(Task data begins)
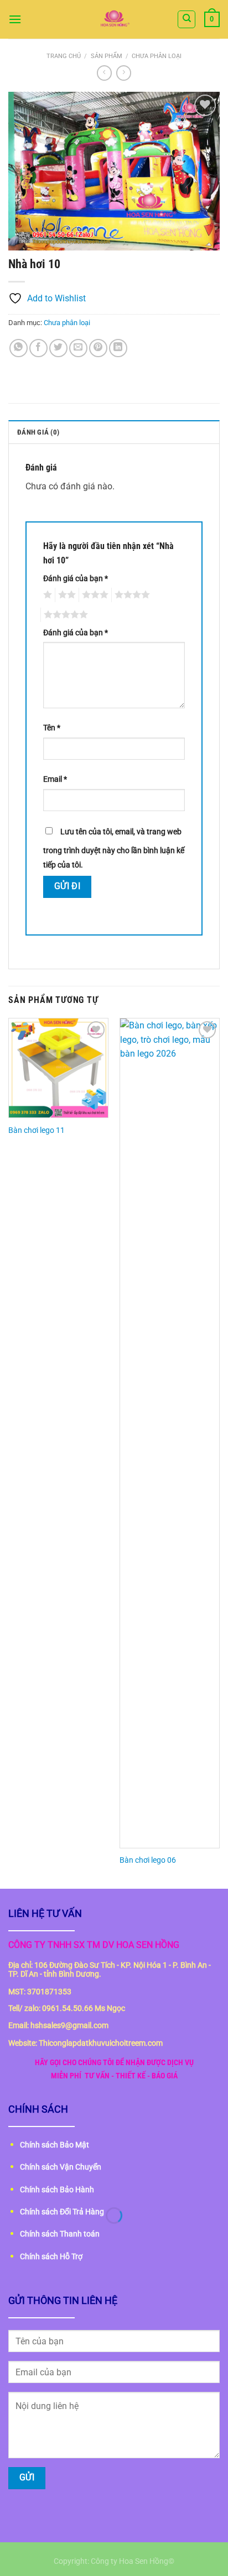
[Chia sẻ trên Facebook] (38, 348)
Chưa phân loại (157, 56)
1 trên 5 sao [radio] (46, 595)
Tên (51, 728)
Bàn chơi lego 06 (148, 1860)
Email (55, 779)
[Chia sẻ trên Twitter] (58, 348)
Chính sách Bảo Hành (57, 2189)
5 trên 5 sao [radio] (64, 615)
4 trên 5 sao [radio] (130, 595)
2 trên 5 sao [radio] (65, 595)
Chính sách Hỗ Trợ (51, 2256)
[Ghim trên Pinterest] (98, 348)
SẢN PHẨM (106, 56)
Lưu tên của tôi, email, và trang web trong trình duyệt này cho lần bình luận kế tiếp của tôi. (113, 848)
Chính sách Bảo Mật (54, 2144)
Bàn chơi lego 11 (36, 1130)
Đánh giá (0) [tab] (38, 432)
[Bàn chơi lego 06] (169, 1433)
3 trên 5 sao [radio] (93, 595)
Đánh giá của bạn (75, 578)
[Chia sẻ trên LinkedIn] (118, 348)
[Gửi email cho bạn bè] (78, 348)
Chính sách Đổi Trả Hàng (62, 2211)
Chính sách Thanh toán (60, 2233)
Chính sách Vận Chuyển (60, 2166)
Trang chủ (63, 56)
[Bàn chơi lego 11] (58, 1067)
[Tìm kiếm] (186, 19)
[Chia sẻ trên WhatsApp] (18, 348)
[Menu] (15, 19)
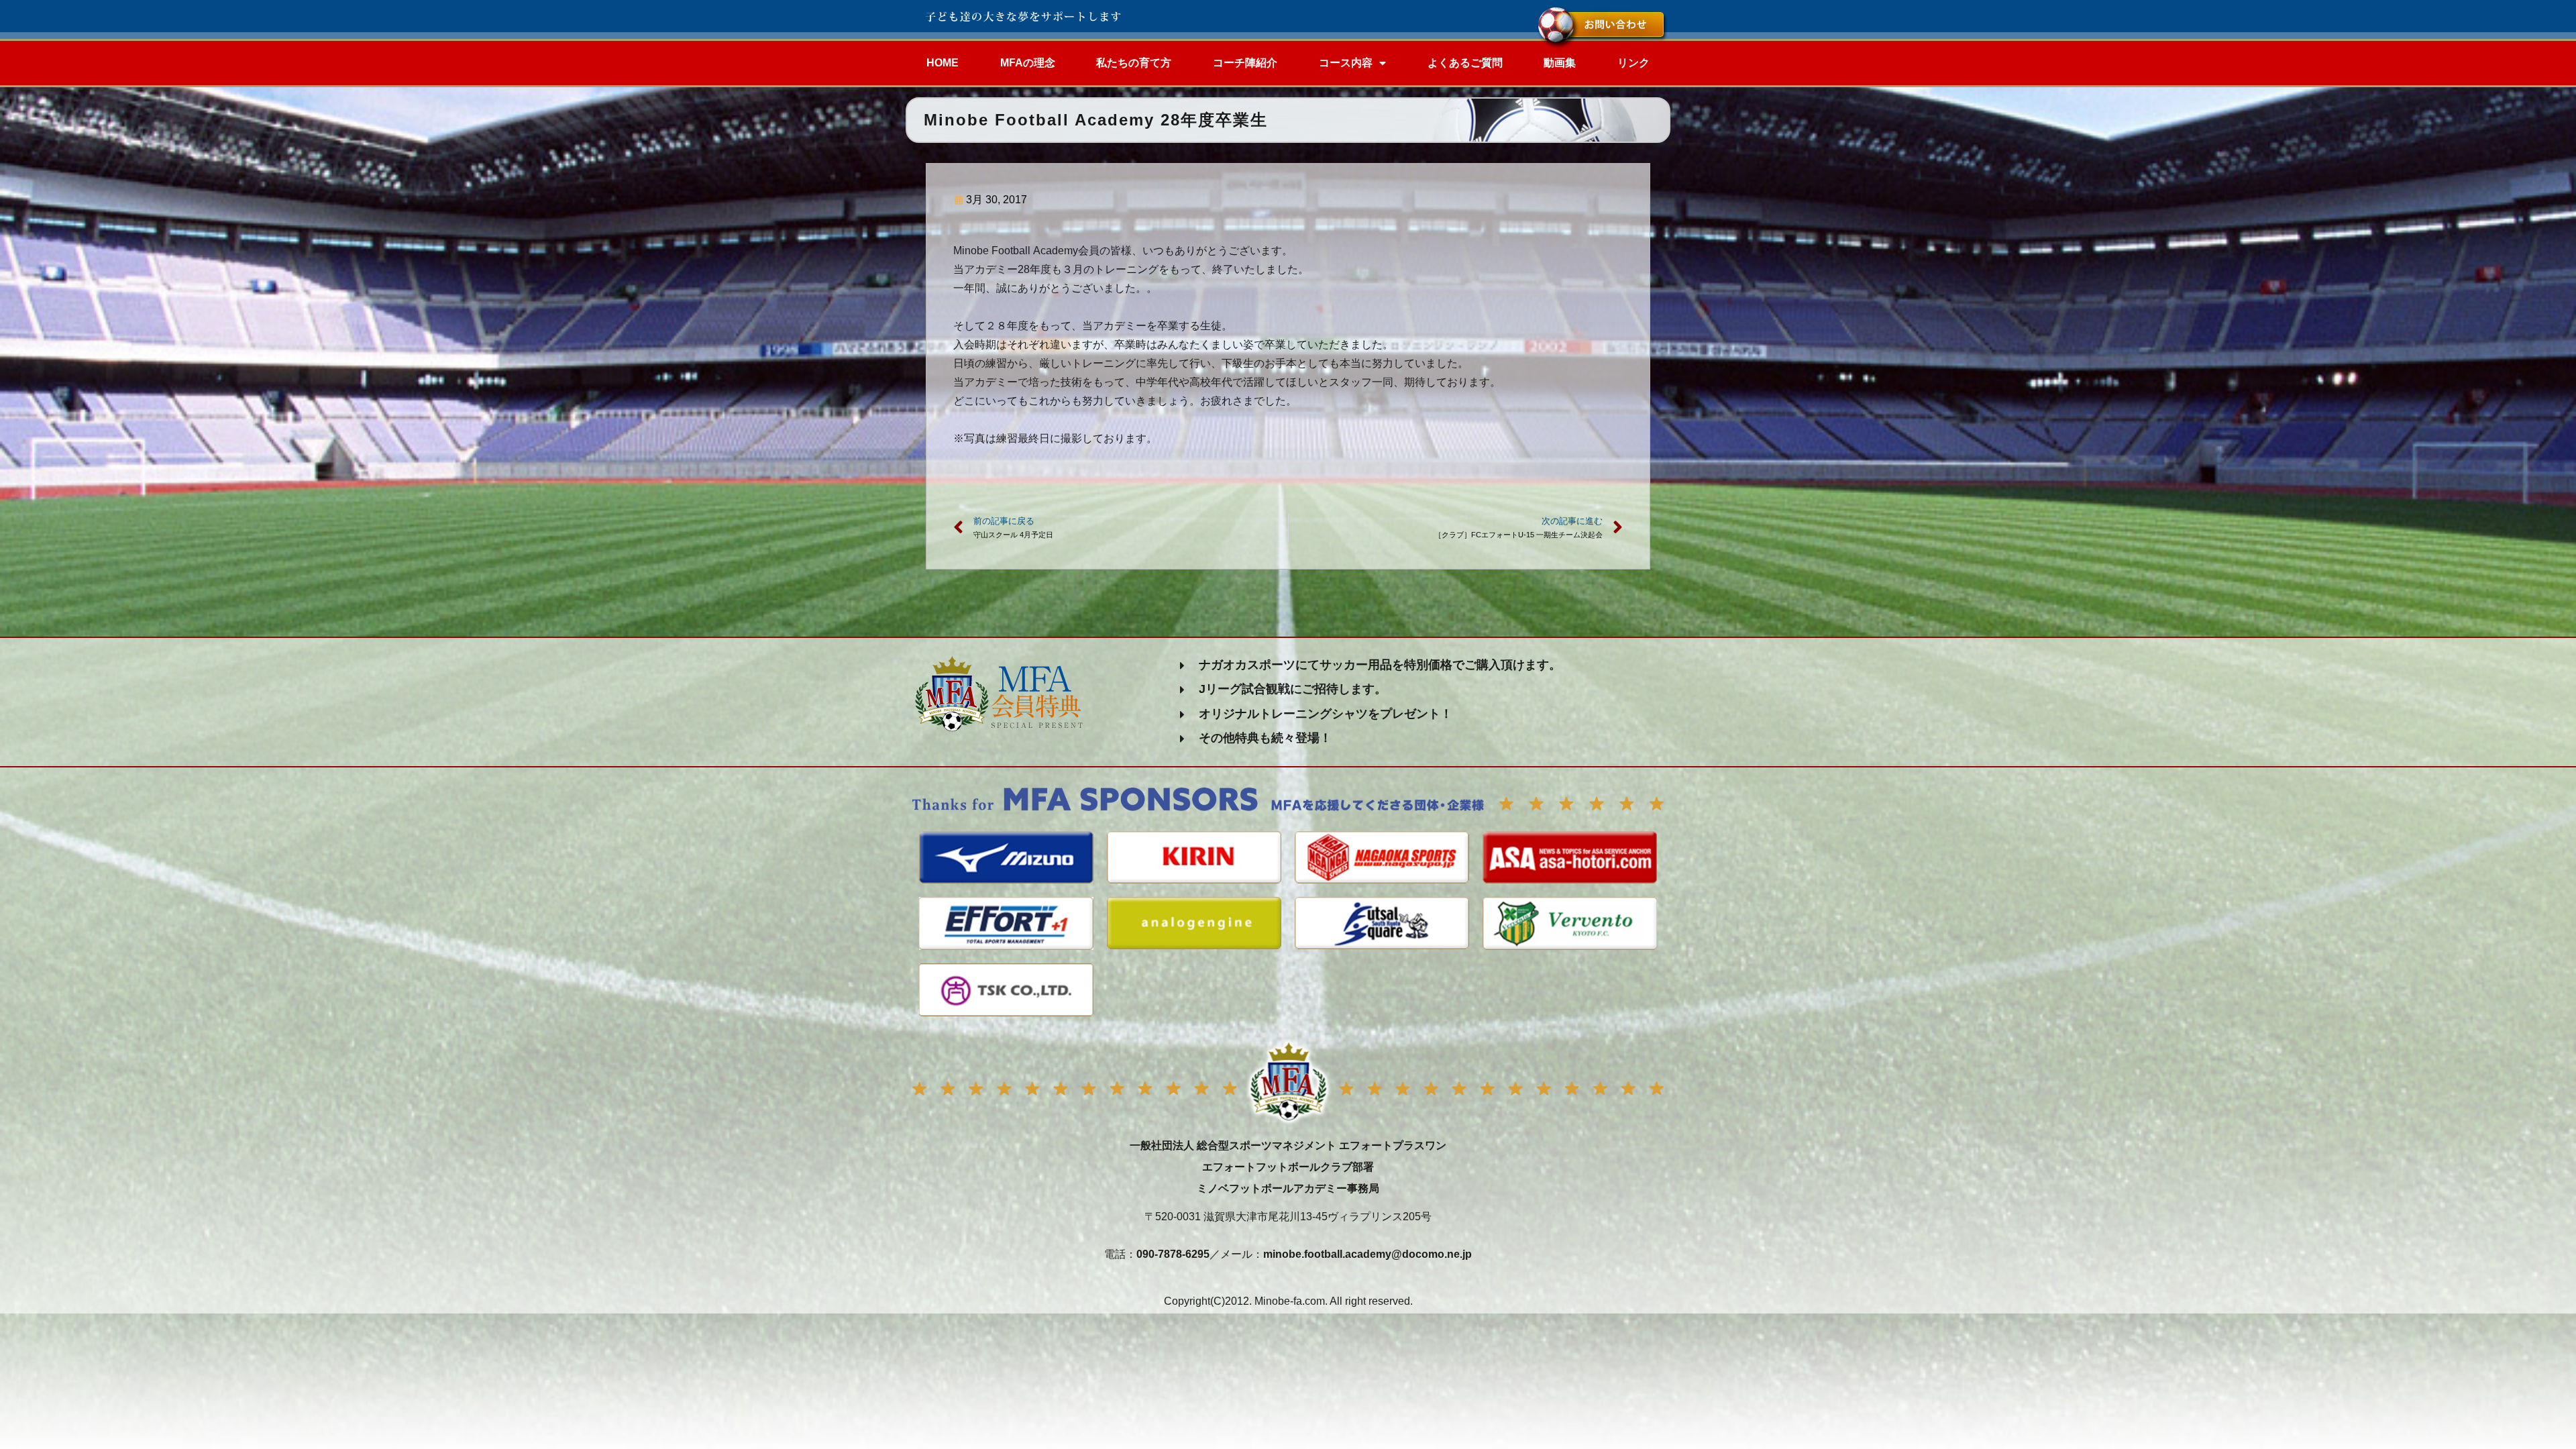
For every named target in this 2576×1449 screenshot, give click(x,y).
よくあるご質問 (1465, 62)
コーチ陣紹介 (1245, 62)
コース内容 (1346, 62)
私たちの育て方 (1133, 62)
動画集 (1560, 62)
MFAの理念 (1027, 62)
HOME (942, 62)
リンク (1633, 62)
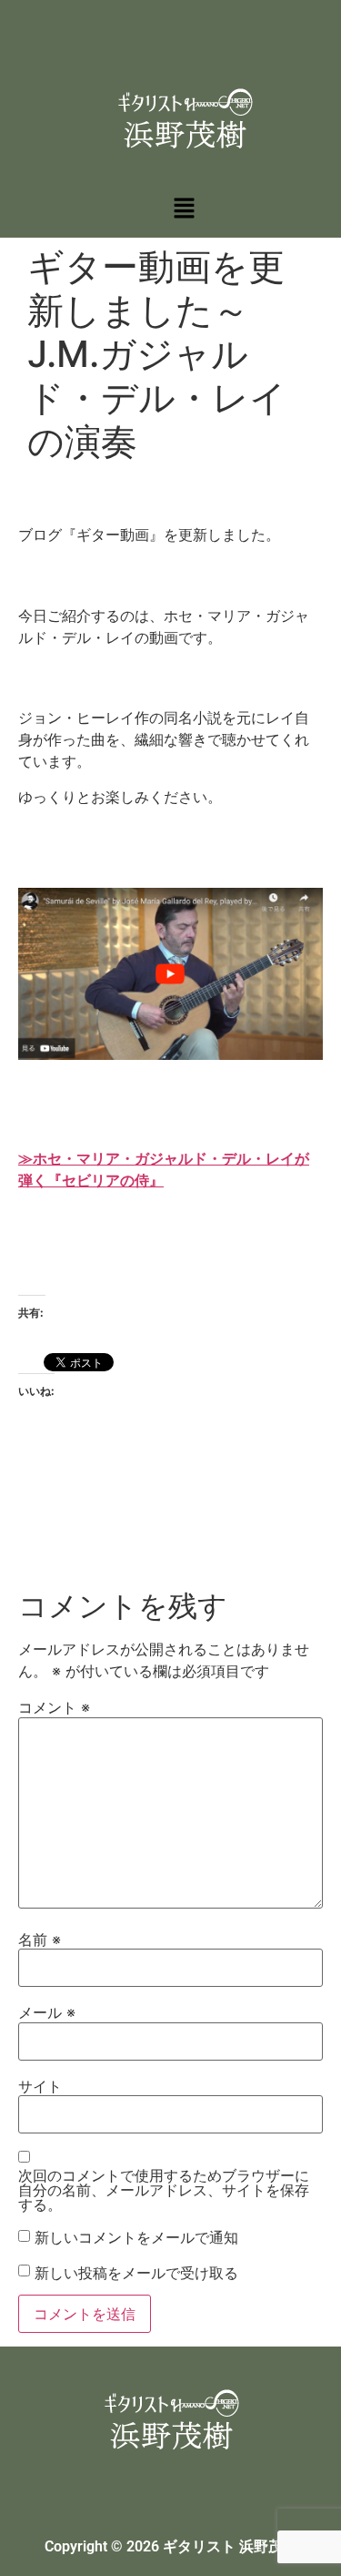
(Task data ends)
** Task item **
What comes back should match the records exactly, minus any pictures.

** Written response **
[Chia sẻ trên Facebook] (38, 348)
Chưa phân loại (157, 56)
1 trên 5 sao [radio] (46, 595)
Tên (51, 728)
Bàn chơi lego 06 (148, 1860)
Email (55, 779)
[Chia sẻ trên Twitter] (58, 348)
Chính sách Bảo Hành (57, 2189)
5 trên 5 sao [radio] (64, 615)
4 trên 5 sao [radio] (130, 595)
2 trên 5 sao [radio] (65, 595)
Chính sách Hỗ Trợ (51, 2256)
[Ghim trên Pinterest] (98, 348)
SẢN PHẨM (106, 56)
Lưu tên của tôi, email, và trang web trong trình duyệt này cho lần bình luận kế tiếp của tôi. (113, 848)
Chính sách Bảo Mật (54, 2144)
Bàn chơi lego 11 (36, 1130)
Đánh giá (0) [tab] (38, 432)
[Bàn chơi lego 06] (169, 1433)
3 trên 5 sao [radio] (93, 595)
Đánh giá của bạn (75, 578)
[Chia sẻ trên LinkedIn] (118, 348)
[Gửi email cho bạn bè] (78, 348)
Chính sách Đổi Trả Hàng (62, 2211)
Chính sách Thanh toán (60, 2233)
Chính sách Vận Chuyển (60, 2166)
Trang chủ (63, 56)
[Bàn chơi lego 11] (58, 1067)
[Tìm kiếm] (186, 19)
[Chia sẻ trên WhatsApp] (18, 348)
[Menu] (15, 19)
For every named target in this 2576×1449 screenshot, give click(x,y).
よくあるご質問 (1465, 62)
コーチ陣紹介 (1245, 62)
コース内容 (1346, 62)
私たちの育て方 (1133, 62)
動画集 (1560, 62)
MFAの理念 (1027, 62)
HOME (942, 62)
リンク (1633, 62)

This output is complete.